El partido, en términos futbolísticos fue similar al primer encuentro entre los dos equipos: los de Kiev eran, simplemente, mucho mejores; pero el árbitro seguía siendo lo contrario de la imparcialidad, y se cuenta que, al descanso, cuando el Start ganaba 3 a 1, las amenazas se volvieron explícitas, y taxativas. Hay quien niega que miembros de las SS pasaran al vestuario del Start para exigirles que se dejaran ganar bajo amenaza de muerte; pero debe reconocerse que, hablando de quien hablamos, no parece descabellado pensar que ocurriera. Además, si algo tenían los nazis, es que sabían hacerse entender sin palabras, con lo que los once del Start bien podían imaginar qué tipo de suerte estaban jugando sin necesidad de que nadie se lo explicara. En la segunda parte salieron a disputar.
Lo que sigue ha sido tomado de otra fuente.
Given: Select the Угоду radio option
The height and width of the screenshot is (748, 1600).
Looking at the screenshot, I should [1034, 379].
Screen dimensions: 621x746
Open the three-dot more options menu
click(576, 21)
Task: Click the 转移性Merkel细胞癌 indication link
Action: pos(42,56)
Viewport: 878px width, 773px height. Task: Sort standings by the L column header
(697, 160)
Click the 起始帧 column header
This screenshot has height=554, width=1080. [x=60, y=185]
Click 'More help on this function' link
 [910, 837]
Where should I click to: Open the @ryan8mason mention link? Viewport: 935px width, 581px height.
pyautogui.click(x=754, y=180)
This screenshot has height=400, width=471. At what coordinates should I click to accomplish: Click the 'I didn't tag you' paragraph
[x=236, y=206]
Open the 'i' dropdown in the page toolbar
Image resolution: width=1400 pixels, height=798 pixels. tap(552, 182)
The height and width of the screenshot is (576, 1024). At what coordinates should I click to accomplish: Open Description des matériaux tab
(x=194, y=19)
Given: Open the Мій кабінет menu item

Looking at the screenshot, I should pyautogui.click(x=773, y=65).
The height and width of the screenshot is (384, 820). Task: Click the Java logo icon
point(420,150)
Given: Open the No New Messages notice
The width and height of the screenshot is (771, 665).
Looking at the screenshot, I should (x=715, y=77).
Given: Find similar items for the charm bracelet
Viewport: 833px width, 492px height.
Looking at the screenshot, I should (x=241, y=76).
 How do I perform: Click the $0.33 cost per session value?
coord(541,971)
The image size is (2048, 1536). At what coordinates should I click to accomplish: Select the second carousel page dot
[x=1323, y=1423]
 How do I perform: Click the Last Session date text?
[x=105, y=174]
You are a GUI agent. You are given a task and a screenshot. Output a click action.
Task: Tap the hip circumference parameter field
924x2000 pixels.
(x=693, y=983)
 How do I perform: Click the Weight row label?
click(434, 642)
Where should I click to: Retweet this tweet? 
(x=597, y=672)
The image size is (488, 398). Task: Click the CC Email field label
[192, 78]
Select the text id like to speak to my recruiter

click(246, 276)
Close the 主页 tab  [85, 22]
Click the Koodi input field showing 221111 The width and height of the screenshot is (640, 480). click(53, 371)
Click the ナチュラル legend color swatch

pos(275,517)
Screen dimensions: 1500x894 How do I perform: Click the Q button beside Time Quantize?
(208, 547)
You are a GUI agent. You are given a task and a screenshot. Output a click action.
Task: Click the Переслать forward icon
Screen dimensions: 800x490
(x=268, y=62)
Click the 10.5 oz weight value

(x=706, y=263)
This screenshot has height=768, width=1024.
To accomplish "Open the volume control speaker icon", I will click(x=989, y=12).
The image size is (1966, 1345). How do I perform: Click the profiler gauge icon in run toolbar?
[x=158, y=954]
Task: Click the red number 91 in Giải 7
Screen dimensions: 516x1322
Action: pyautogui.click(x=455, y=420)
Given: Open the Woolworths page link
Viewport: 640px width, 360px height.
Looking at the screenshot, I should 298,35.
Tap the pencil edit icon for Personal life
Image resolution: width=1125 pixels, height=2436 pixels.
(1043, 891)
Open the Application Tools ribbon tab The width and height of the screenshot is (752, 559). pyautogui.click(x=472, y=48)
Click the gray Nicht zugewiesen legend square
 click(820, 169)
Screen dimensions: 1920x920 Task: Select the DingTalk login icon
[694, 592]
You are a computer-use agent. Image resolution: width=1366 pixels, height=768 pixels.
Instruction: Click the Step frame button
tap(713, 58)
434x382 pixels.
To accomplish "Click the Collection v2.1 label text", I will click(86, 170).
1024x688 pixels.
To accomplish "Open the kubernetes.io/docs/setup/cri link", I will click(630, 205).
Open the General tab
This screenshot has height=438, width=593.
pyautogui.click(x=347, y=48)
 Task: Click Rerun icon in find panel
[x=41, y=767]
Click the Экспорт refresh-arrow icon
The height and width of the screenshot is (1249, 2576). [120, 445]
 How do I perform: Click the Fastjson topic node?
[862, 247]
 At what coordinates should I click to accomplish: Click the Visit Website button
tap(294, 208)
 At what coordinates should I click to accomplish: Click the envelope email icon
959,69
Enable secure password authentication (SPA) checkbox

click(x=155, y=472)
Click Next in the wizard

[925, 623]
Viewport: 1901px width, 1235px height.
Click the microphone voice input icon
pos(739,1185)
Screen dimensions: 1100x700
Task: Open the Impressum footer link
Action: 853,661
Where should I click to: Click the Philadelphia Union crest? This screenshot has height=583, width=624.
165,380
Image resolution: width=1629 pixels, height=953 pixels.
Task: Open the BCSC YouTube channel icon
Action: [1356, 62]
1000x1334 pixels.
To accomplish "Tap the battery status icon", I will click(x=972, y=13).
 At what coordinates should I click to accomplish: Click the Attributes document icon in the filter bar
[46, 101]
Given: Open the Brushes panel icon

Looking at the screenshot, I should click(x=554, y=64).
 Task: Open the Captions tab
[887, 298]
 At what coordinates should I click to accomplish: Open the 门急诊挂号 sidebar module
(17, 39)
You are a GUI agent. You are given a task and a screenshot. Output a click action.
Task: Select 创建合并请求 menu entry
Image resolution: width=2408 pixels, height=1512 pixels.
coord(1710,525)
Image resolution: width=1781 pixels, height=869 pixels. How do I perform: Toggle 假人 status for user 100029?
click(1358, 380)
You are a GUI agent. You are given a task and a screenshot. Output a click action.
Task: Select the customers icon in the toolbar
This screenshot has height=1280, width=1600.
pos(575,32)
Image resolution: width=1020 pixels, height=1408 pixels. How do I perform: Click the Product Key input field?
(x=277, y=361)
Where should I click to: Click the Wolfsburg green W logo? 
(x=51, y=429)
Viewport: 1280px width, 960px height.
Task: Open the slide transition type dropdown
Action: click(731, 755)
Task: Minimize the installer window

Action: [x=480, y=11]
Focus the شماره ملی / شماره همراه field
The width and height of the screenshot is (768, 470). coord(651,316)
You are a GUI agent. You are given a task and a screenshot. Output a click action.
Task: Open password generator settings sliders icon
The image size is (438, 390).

Y ganaron, claro que ganaron: 5-3. Pero no quedó ahí la victoria de la dignidad, sino que se vistió de gallardía: en los minutos finales, el delantero del Start, Aleksei Klimenko chorreó a la defensa y al portero nazis y se quedó solo ante puerta vacía, pero no empujó el balón al fondo de la red, sino que se dio la vuelta y lo pateó con fuerza hacia el centro del campo, como diciendo: “no queremos abusar”. El campo rompió en vítores y el árbitro pitó el final.

Aquellos héroes, que nunca perdieron la dignidad, fueron llevados al campo de concentración de Syretz, pocos días después del encuentro contra el Flakelf. Eduardo Galeano, en su versión de la leyenda, contaba que los once futbolistas fueron fusilados al término del partido. No fue así, al parecer, pero eso no importa, no le resta ni un ápice de valor y de verdad a la historia. Aquel once titular verdaderamente para recordar fue: Nikolai Trusevich, Mikhail Putistin, Ivan Kuzmenko, Makar Goncharenko, Mikhail Sviridovskiy, Nikolai Korotkykh, Aleksey Klimenko, Fedor Tyutchev, Vladimir Balakin, Vasiliy Sukharev y Mikhail Melnik. Tres de ellos murieron fusilados: Kuzmenko, Klimenko y el portero, Nikolai Trusevich. Otro, Nikolai Korotkykh murió torturado. Todos los demás hechos prisioneros.

Se cuenta también que en el antiguo Zenit Stadium todos ellos se negaron a hacer el saludo nazi al comienzo del encuentro. Cuando los jugadores alemanes gritaron “Heil Hitler”, ellos correspondieron con el lema de la liga soviética: “Fizcult Hura” (“Viva el deporte”). El estadio se llama desde entonces Start Stadium; a su entrada hay un monumento a los once jugadores, y una frase, con la que acaba este artículo: “A los jugadores que murieron, con la frente en alto, ante el invasor nazi”.